# WORK ORDER:
In the data beneath this task, how many lines contain "width"? Answer with the number only.

Collected data entries:
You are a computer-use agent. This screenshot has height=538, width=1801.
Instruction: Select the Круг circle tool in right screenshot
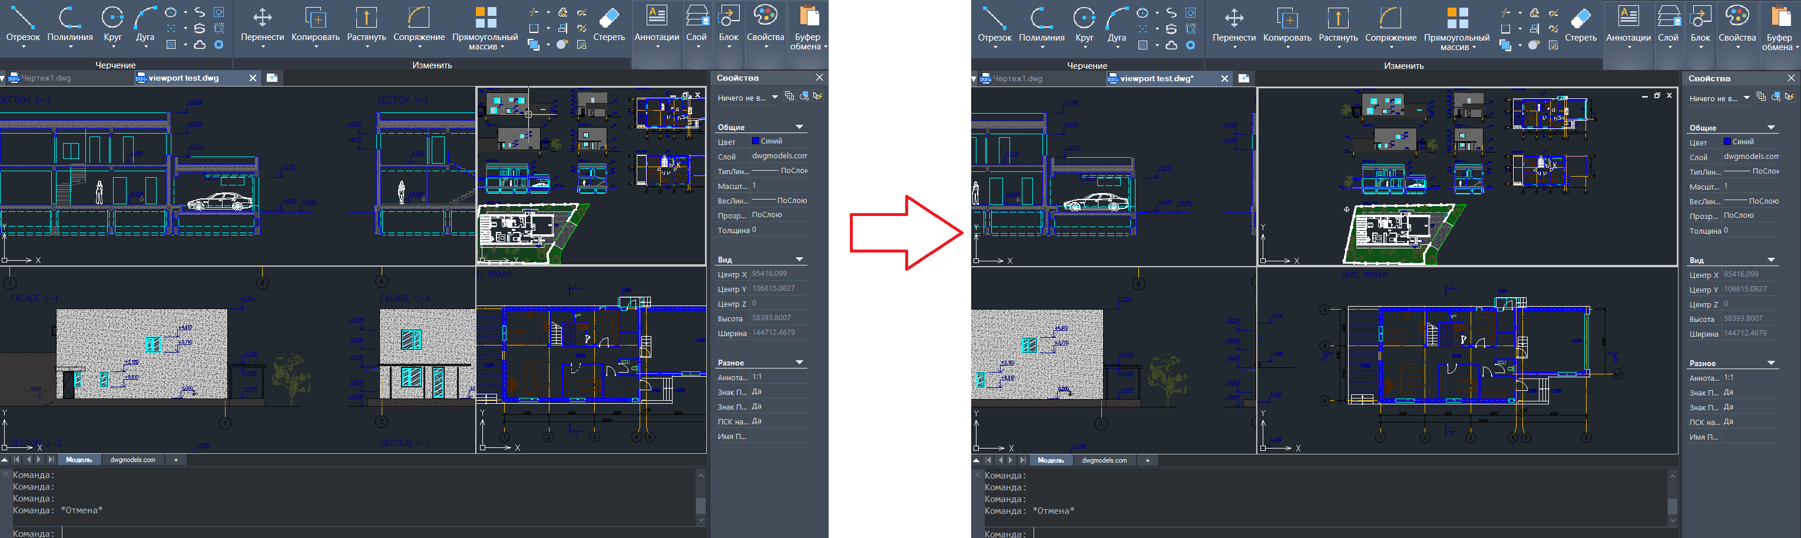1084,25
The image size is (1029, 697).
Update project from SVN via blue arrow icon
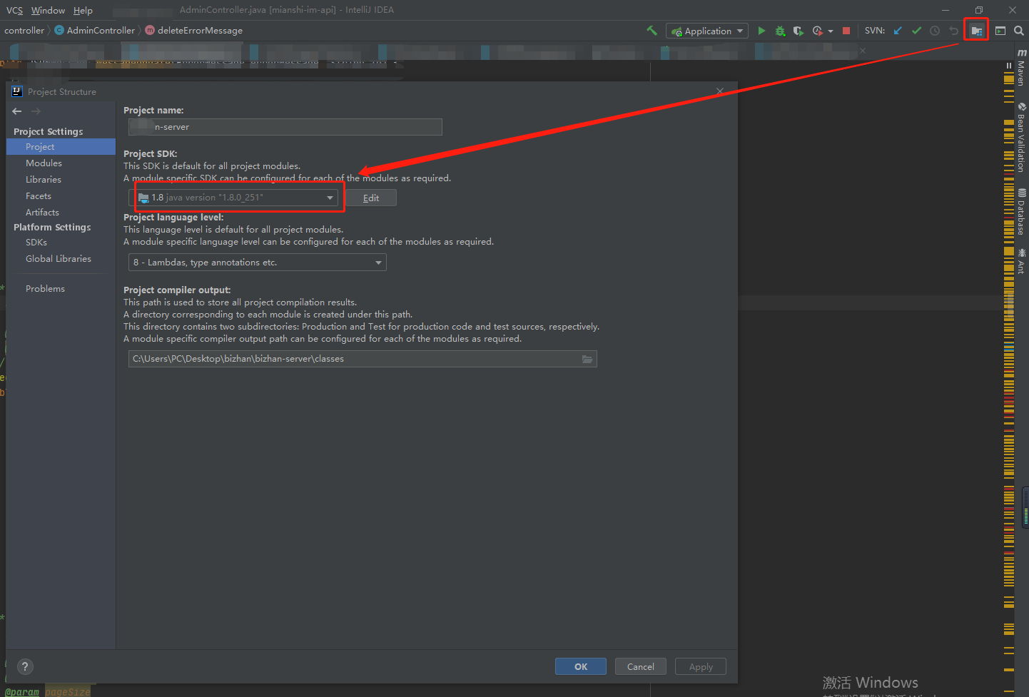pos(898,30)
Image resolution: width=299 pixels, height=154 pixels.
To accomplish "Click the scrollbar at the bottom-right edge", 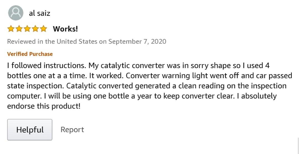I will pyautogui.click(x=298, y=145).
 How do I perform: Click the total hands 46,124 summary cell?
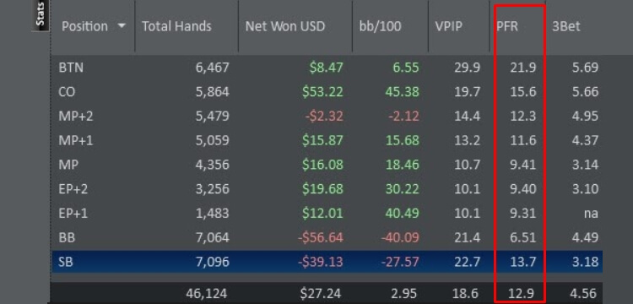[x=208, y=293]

# ANSWER SPACE:
2